And that was the, and that was like the internal beginning of, of, of Causally probably like, I don't know, like maybe early 2017. And then like, once we realized that's. Like after some like internal tests and uses, like in projects that we have, I guess, like, I realized that this is like something that can be useful to, to other people as well, to many more people.
And those are the early days. Like those are like 2017 again. So like, do why looks very different from today's do why. Causal ML is non existing, I think. EconML is maybe around, but like the, like the most advanced methods that EconML currently has, like the papers. weren't out yet back in 2017. So it probably looked quite different, um, than now.
And so I had this idea that like we will open source it. It was a new idea. Um, and we had some And it's required some like uphill battles, you know, like fighting corporate, uh, bureaucracy and corporate politics.
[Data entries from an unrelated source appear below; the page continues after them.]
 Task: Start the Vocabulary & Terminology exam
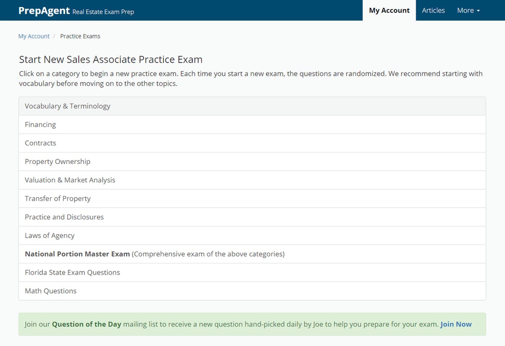click(x=67, y=106)
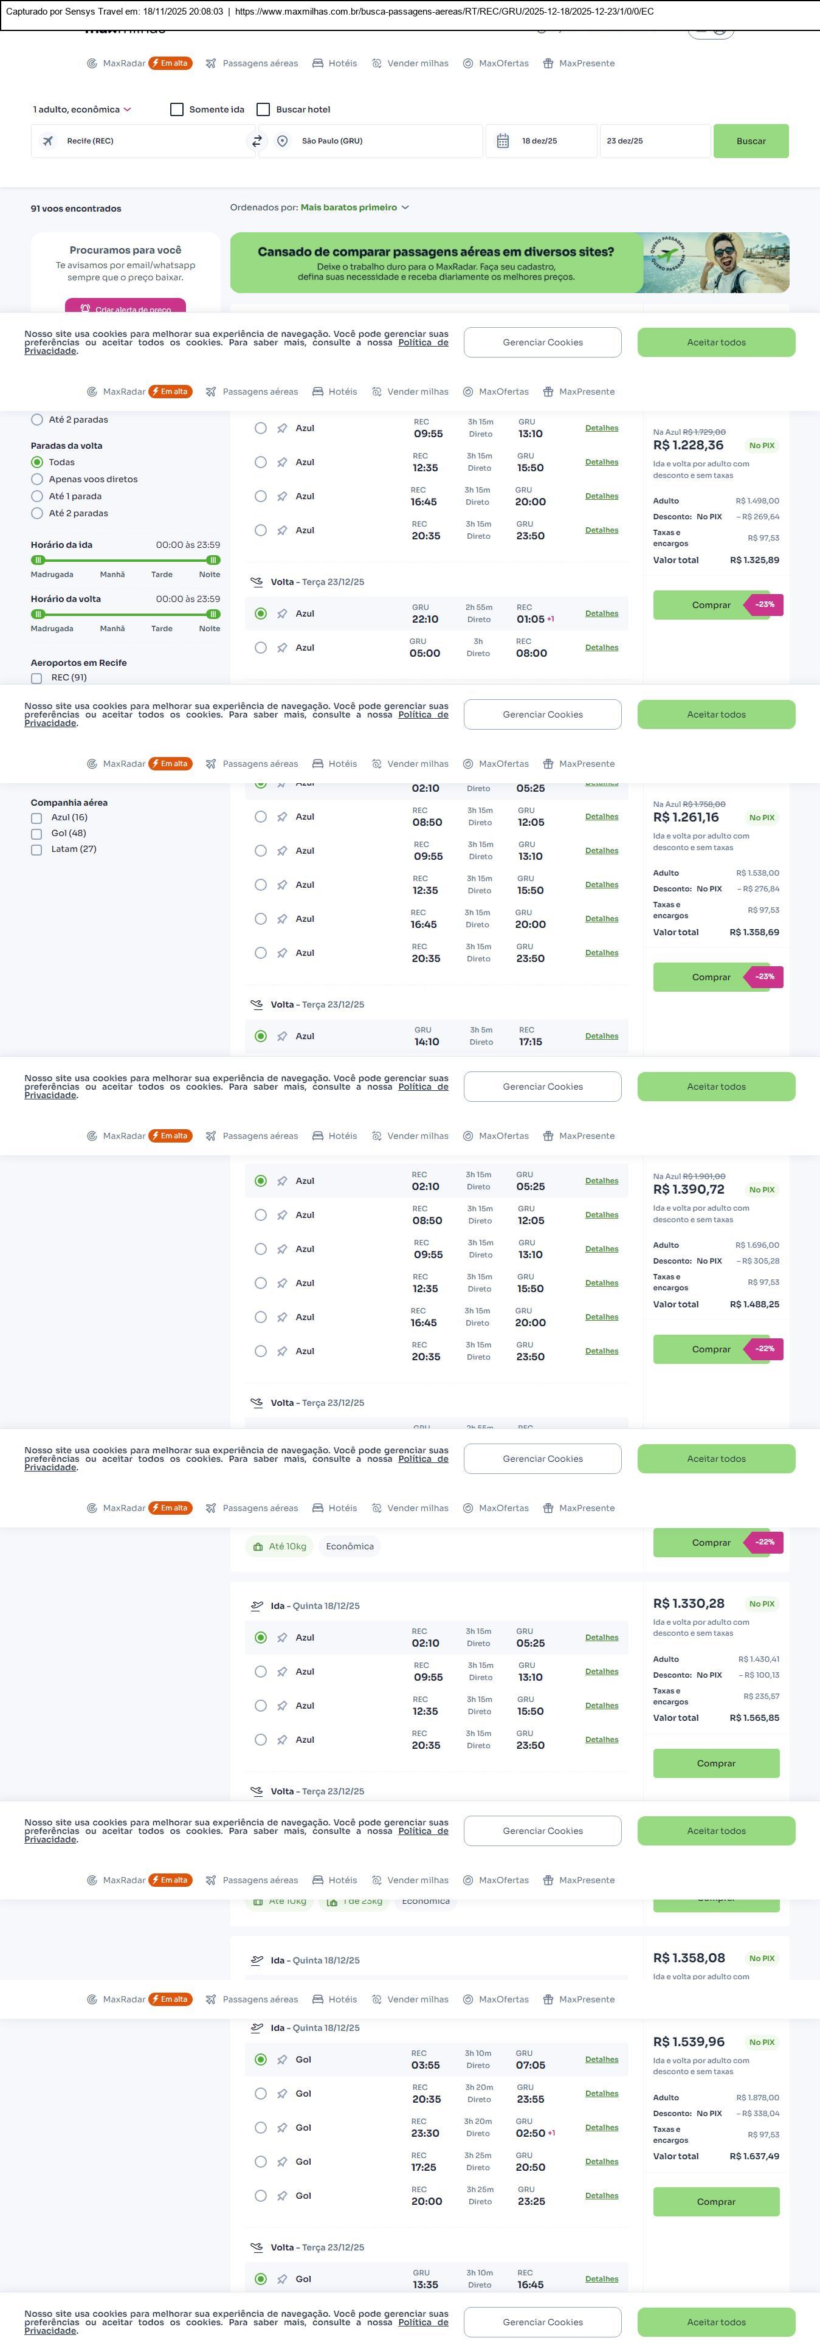Click the location pin icon beside São Paulo
Image resolution: width=820 pixels, height=2352 pixels.
283,142
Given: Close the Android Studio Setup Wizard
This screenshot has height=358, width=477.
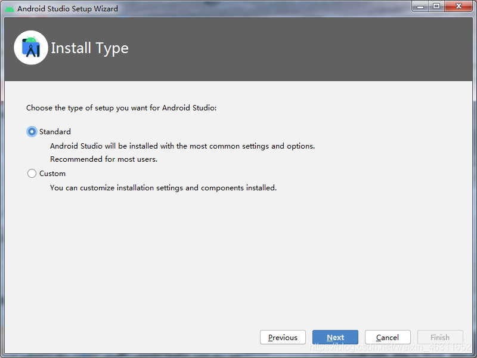Looking at the screenshot, I should (460, 6).
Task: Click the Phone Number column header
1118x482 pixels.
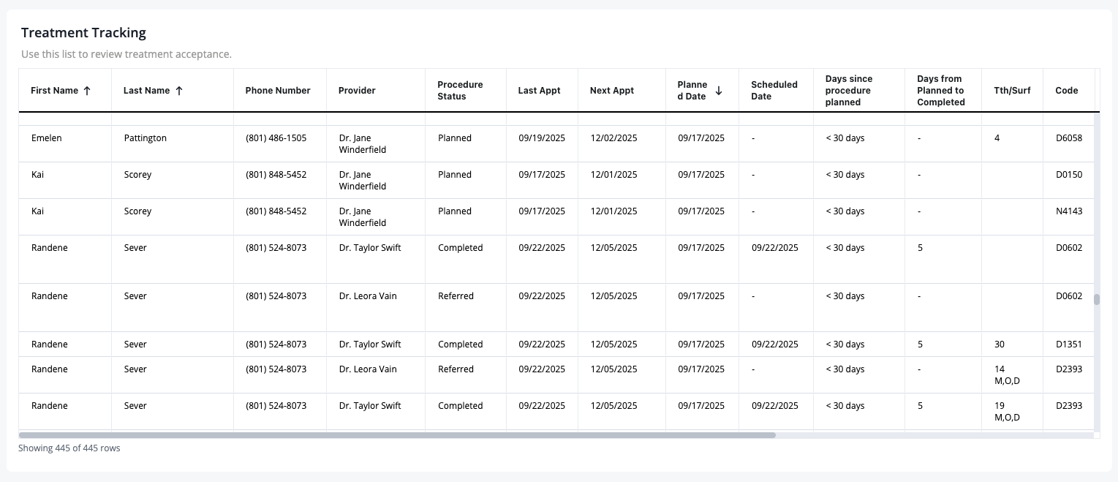Action: click(278, 91)
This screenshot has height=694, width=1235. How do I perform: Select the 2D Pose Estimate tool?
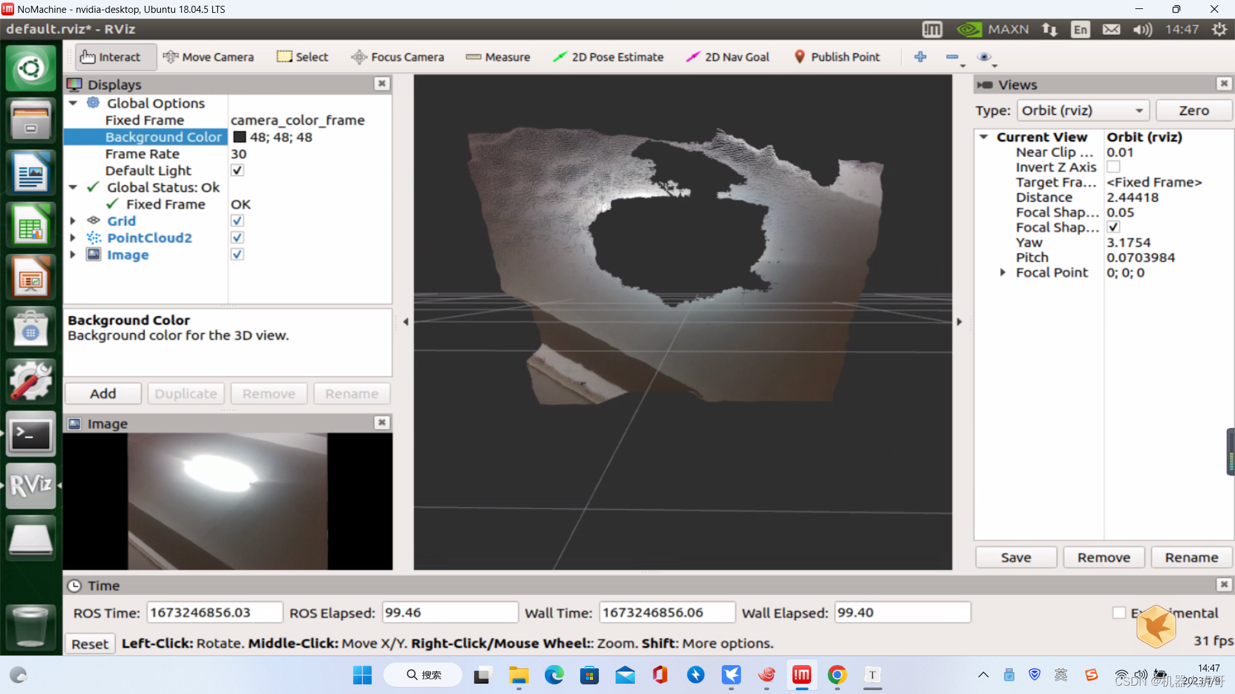(x=608, y=57)
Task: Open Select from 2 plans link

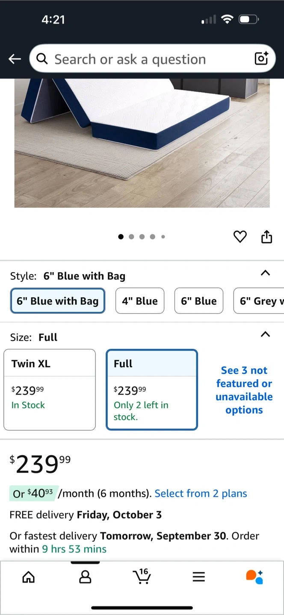Action: (201, 493)
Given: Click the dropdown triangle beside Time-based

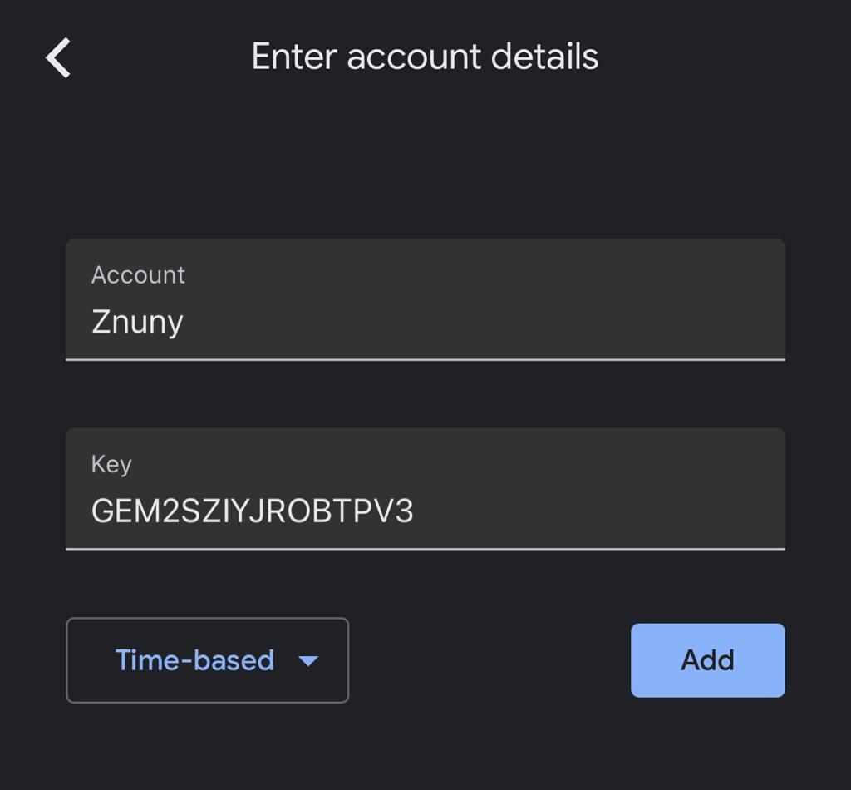Looking at the screenshot, I should point(308,661).
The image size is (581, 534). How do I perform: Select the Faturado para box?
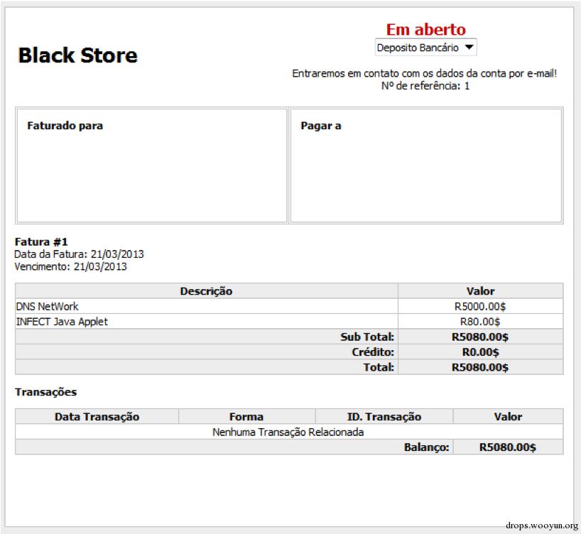(151, 165)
And I was a student, like I was not acquainted with, with corporate politics and I had nothing to do with it.
Then Kifo, me, uh, my mentor, Ishai, like he had my back and we went along with it and we thought, and we were able to publish it, uh, and make it and make it available for everyone to use. And that's how we started.
Alex: How was your experience starting in a field like causality so early in 2017? As you mentioned, many of the papers for the methods that today are considered being Like classics, like double machine learning or, or some other methods, they were not even out there.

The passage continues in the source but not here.